This repository contains scripts and programs for processing data collected as part of the project to understand the spread of COVID-19 in a Haredi Jewish community in North London. There are two primary sources of data: information about households and locations that they frequent collected by survey and serology data. It is not possible to distribute this data for confidentiality reasons.
The programs are therefore separated into four groups:
- Group 1 contains programs that produce, from the source data, anonymous
statistics and other representations that can be distributed. These data are
used as input to the Group 2 programs. These are:
stamford_graph
produces documents in GraphML format from the survey data. The attributes representing demographic and other information on the nodes and edges are minimised and pseudonymous identifiers for individuals, households and places are used.stamford_plot
produces basic demographic plots and summary information about the sampled population.
- Group 2 contains programs that must not use any identifiable information as input. These programs take the statistical and other representations of the input data about the sampled population and produce synthetic data representative of the entire population.
- Group 3 contains programs for simulations of transmission in the community.
- Group 4 contains programs for processing the output of simulations into summaries, plots and so forth for including in publications and other materials.
This repository is not intended to be specific to any particular programming language. We use a mix of Python, R and other languages as convenient. The programs are intended to be run as command-line executables. This, however, requires some language-specific setup.
The easiest is to use anaconda
or similar software for virtual environments.
We require Python 3 throughout. A typical installation for development purposes
is done as follows:
conda create -n stamford python=3
conda activate stamford
conda install numba networkx scipy matplotlib pandas
python setup.py develop
now the programs written in python will be in your shell's search path and you will simply be able to run them.
usage: stamford_graph [-h] [--maximal] [--motifs] survey
positional arguments:
survey Data file (.zip) containing survey data downloaded from ODK
optional arguments:
-h, --help show this help message and exit
--maximal Do not minimise output; store all annotations in the graph
--motifs, -m Generate a graph of household motifs
Run this program like this:
stamford_graph ./data/survey.zip > stamford.graphml
stamford_graph -m ./data/survey.zip > stamford-motifs.graphml
The first form creates a graph of the entire community. The second produces household motifs for each household pattern that appears more than once in the data.
usage: stamford_plot [-h] graph
positional arguments:
graph Sampled population graph
optional arguments:
-h, --help show this help message and exit
This program writes histograms for the numbers of households, shuls, yeshivas and mikvas that associated with a given number of people.
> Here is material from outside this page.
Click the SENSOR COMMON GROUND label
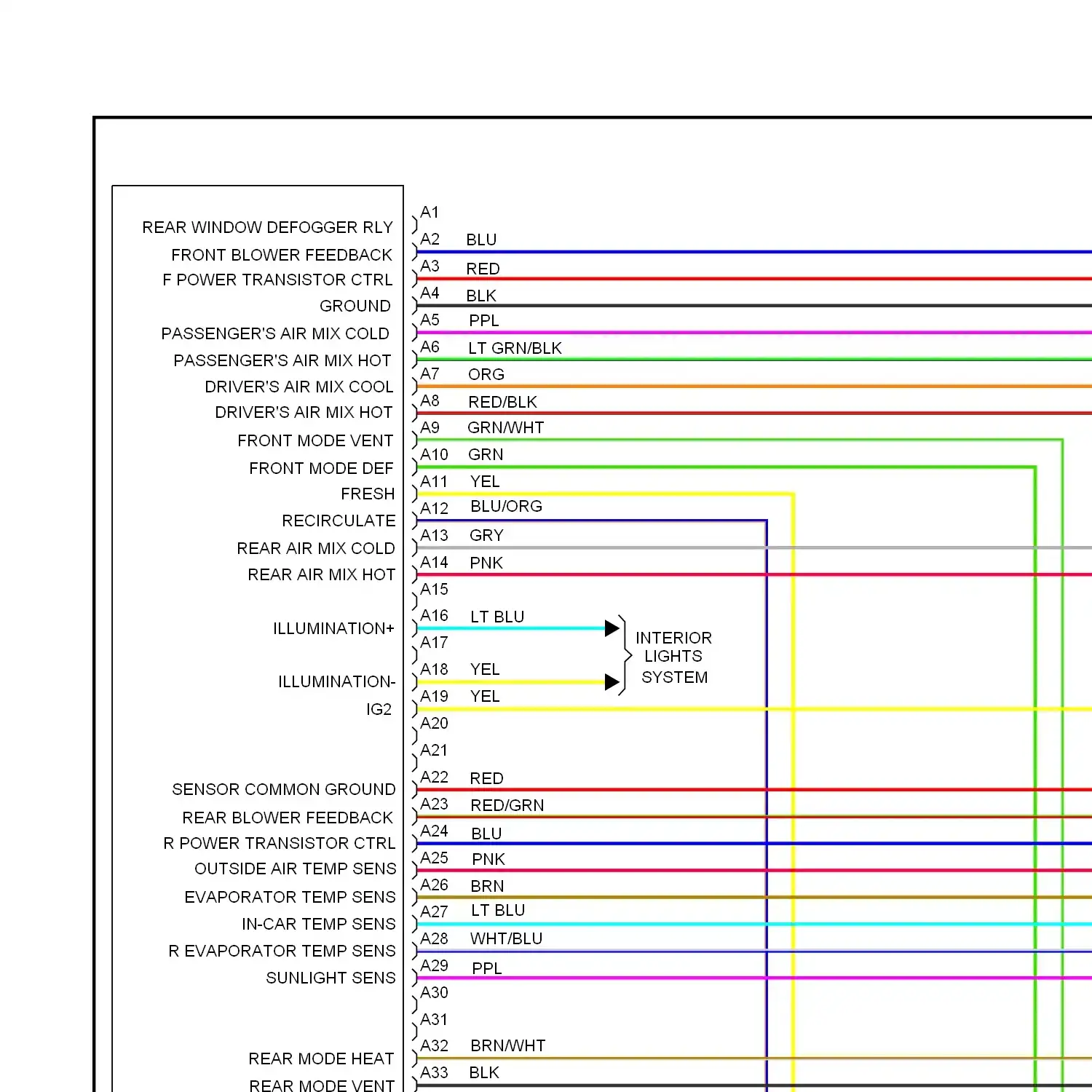 pos(283,790)
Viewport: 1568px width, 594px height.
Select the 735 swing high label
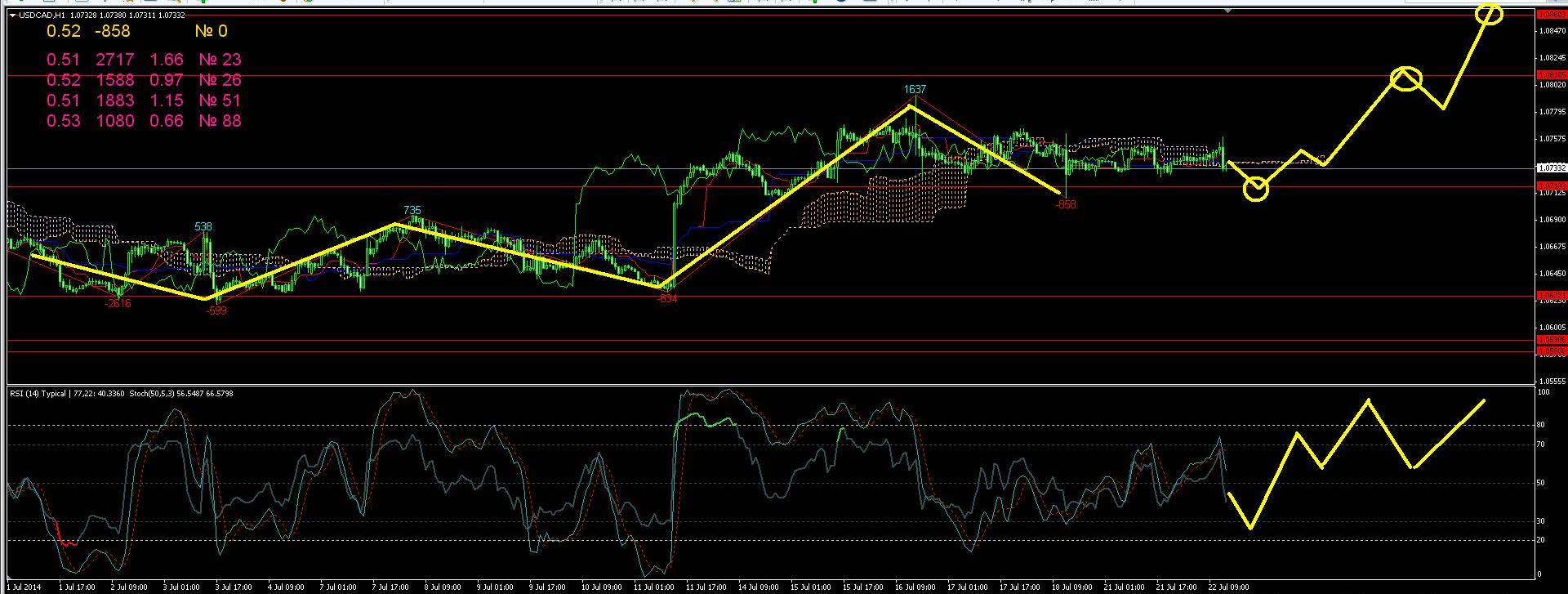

usage: stamford_house [-h] [--nrestarts NRESTARTS] [--seed SEED] [--lower LOWER] [--upper UPPER] graph
positional arguments:
graph GraphML file containing network
optional arguments:
-h, --help show this help message and exit
--nrestarts NRESTARTS
Number of times to run the fitting process
--seed SEED Random seed
--lower LOWER Lower age cutoff
--upper UPPER Upper age cutoff
This program fits a household transmission model to the cases present in the graph. It estimates the baseline transmission probability in households as well as the degree of over- or under-influence of a particular age band.